◆ **PASSAGE SHOWN**
=== Section Start ===

A team of Caltech researchers has developed a platform for characterizing the ultrathin membranes that could one day be used to make these lightsails, where lasers on Earth would exert forces on the sails to send the spacecraft hurtling through space. [Credit: Caltech]

 

 

 

 

The idea of traveling through interstellar space using spacecraft propelled by ultrathin sails may sound like the stuff of sci-fi novels. However, a program started in 2016 by Stephen Hawking and Yuri Milner known as the Breakthrough Starshot Initiative has been exploring the idea. The concept is to use lasers to propel miniature space probes attached to "lightsails" to reach ultrafast speeds and eventually our nearest star system, Alpha Centauri.

California Institute of Technology (Caltech) is leading the worldwide community working toward achieving this audacious goal. "The lightsail will travel faster than any previous spacecraft, with potential to eventually open interstellar distances to direct spacecraft exploration that are now only accessible by remote observation," says Harry Atwater, the Otis Booth Leadership Chair of the Division of Engineering and Applied Science and the Howard Hughes Professor of Applied Physics and Materials Science at Caltech.

The ultimate goal of the lightsail project is to drive a freely accelerating lightsail that is 10 square meters in area and 100 nm or less in thickness. In this first experimental step, the Caltech team used a tethered miniature lightsail in the lab to measure direct radiation pressure from a laser beam. [Credit: Caltech]

 

 

 

 

Now, Atwater and his colleagues at Caltech have developed a platform for characterizing the ultrathin membranes that could one day be used to make these lightsails. Their test platform includes a way to measure the force that lasers exert on the sails used to send the spacecraft hurtling through space. The team's experiments mark the first step in moving from theoretical proposals and designs of lightsails to actual observations and measurements of the key concepts and potential materials.

"There are numerous challenges involved in developing a membrane that could ultimately be used as a lightsail. It needs to withstand heat, hold its shape under pressure, and ride stably along the axis of a laser beam," Atwater says. "But before we can begin building such a sail, we need to understand how the materials respond to radiation pressure from lasers. We wanted to know if we could determine the force being exerted on a membrane just by measuring its movements. It turns out we can."

A paper describing the work appears in the journal Nature Photonics. The lead authors of the paper are postdoctoral scholar in applied physics Lior Michaeli and graduate student in applied physics Ramon Gao, both of Caltech.

The goal is to characterize the behavior of a freely moving lightsail. As a first step, to begin studying the materials and propulsive forces in the lab, the team created a miniature lightsail that is tethered at the corners within a larger membrane.

The researchers used equipment in the Kavli Nanoscience Institute at Caltech and a technique called electron beam lithography to carefully pattern a membrane of silicon nitride just 50 nanometers (nm) thick, creating something that looks like a microscopic trampoline. The mini trampoline, a square just 40 microns wide and 40 microns long, is suspended at the corners by silicon nitride springs. Then the team hit the membrane with argon laser light at a visible wavelength. The goal was to measure the radiation pressure that the miniature lightsail experienced by measuring the trampoline's motions as it moved up and down.

=== Section End ===

◆ **RECORD SET**
=== Section Start ===

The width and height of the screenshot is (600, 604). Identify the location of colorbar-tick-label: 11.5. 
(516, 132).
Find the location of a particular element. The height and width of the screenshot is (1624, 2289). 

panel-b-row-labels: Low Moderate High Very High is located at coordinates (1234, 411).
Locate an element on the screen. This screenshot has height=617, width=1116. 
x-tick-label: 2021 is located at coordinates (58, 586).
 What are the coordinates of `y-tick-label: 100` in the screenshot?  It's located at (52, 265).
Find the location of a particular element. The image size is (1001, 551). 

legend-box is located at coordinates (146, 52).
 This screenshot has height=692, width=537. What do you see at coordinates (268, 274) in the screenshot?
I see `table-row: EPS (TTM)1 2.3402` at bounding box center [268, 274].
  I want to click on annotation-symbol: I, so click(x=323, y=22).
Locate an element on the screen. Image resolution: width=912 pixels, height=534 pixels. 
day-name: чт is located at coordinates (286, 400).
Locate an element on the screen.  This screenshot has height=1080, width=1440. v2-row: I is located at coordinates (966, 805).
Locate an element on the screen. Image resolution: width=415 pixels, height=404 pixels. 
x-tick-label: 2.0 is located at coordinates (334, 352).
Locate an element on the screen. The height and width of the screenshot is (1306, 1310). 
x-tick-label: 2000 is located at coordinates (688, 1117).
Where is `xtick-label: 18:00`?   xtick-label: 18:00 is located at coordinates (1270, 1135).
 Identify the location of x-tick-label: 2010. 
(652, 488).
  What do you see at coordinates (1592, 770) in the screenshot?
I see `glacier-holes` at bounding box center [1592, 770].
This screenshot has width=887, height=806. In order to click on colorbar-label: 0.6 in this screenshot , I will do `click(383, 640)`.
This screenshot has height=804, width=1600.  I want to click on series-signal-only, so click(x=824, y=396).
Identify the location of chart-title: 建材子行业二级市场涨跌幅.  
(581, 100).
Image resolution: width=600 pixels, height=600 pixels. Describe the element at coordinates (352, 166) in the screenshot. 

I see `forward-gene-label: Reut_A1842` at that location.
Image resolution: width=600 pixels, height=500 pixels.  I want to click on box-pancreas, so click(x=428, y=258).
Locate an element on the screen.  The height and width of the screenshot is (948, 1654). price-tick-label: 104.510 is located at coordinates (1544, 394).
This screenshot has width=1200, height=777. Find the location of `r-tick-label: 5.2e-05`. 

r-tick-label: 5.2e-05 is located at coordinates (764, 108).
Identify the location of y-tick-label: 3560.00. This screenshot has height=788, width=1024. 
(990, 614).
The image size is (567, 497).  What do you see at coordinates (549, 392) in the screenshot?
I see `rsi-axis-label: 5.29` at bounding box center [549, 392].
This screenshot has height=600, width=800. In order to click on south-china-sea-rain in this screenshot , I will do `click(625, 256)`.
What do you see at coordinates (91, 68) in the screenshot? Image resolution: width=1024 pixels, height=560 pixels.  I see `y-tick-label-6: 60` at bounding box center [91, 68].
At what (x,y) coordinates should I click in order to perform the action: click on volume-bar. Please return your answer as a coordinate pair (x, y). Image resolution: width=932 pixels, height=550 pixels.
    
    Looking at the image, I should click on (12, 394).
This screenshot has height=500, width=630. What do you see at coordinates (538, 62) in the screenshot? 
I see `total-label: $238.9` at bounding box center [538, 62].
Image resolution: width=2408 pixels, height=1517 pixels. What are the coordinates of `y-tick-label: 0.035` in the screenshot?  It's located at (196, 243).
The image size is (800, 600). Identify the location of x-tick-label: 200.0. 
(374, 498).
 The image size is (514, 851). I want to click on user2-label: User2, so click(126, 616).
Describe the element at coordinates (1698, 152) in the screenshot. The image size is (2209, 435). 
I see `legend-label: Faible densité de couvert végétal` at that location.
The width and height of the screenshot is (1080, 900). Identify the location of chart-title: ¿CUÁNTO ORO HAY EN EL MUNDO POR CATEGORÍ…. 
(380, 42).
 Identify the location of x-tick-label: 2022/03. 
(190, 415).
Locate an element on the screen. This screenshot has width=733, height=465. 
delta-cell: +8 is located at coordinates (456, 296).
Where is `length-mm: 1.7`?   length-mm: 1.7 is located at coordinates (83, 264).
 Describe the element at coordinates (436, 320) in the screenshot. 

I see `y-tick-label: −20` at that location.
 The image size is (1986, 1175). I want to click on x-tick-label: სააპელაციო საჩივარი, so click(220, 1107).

=== Section End ===

According to the lightsail passage, how thick was the silicon nitride membrane that the Caltech team patterned? The listing has no connection to the lightsail passage.

50 nanometers (nm) thick.